Pwales is a settlement in St. Paul's Bay, Malta. The area was believed to have been named for its marshland, being a valley, and comes from the Latin word palus that means wetland. It is home to Is-Simar Nature Reserve, a number of farmhouses, and a church.

== History ==
The area around Pwales was believed to have been part of a Neolithic temple complex around 5,000 BC. Pwales was founded prior to 870 AD with the name alleged to have been derived from a corrupted form of the Latin terms palus for "swamp" and scala for "harbour" via an early Christian influence on Malta, though this view has been challenged as lacking scholarly acceptance. Due to its location within a nature reserve, there are often campaigns against any form of development in Pwales that could impact upon the bird sanctuary. These campaigns often get backing from non-governmental organisations.

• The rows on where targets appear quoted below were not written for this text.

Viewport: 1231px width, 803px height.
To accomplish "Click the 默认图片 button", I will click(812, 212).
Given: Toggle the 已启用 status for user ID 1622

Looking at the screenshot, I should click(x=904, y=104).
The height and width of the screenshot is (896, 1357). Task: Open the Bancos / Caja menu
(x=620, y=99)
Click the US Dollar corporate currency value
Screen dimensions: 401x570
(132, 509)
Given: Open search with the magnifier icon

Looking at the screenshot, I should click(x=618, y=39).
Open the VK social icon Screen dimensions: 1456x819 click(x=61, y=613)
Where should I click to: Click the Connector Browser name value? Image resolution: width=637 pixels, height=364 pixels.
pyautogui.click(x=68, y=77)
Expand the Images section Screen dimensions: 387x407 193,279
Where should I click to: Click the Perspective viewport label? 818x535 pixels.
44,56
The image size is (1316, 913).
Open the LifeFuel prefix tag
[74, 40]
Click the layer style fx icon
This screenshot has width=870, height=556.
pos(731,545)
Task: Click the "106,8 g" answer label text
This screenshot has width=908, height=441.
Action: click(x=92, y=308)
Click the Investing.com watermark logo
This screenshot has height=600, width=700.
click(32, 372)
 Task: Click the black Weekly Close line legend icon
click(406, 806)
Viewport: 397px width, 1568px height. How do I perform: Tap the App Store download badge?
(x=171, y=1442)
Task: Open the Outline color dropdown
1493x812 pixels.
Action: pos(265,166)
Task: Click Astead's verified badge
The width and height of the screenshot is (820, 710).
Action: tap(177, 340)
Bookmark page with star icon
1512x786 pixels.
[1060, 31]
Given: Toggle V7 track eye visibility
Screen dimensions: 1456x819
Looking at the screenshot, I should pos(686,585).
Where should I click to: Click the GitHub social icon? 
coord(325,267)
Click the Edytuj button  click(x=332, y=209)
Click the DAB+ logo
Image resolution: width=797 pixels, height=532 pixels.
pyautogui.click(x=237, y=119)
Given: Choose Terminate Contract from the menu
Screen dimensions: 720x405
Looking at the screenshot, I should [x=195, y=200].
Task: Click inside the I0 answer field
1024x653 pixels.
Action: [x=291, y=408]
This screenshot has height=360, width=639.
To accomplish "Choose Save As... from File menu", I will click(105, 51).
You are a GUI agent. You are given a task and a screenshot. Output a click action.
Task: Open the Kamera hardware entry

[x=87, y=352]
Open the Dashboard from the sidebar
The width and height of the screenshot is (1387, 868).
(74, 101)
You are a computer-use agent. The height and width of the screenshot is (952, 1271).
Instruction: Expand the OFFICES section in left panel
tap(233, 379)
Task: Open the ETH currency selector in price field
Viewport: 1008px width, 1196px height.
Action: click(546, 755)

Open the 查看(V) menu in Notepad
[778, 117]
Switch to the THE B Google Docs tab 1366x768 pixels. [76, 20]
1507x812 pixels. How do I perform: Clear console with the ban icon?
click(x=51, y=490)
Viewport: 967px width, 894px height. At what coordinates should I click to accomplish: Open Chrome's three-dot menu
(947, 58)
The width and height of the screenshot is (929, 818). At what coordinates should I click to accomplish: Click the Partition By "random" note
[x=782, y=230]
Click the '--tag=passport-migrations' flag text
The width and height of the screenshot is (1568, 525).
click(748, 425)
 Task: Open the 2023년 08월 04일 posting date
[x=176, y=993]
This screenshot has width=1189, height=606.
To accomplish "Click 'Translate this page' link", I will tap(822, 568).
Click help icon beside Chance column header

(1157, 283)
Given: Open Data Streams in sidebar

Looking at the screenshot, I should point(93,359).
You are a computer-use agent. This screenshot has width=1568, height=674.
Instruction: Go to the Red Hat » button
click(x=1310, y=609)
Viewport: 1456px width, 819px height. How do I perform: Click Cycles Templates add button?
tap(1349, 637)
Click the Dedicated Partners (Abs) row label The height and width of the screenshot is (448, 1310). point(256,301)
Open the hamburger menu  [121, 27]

During the Second World War, Italy made plans to invade Malta by landing troops in Pwales, though the British authorities had previously envisaged such an invasion plan and had the Royal Engineers construct a network of pillboxes along Pwales Bay, with field guns and anti-tank guns being added to the emplacements.

== Church ==
The church's origins are unknown but it is known that it was reconsecrated in 1672. During the French occupation of Malta by Napoleonic forces, the church was desecrated by French soldiers using the door for target practice and bayonetting a statue of the Virgin Mary, destroying it. The church was restored in 2004.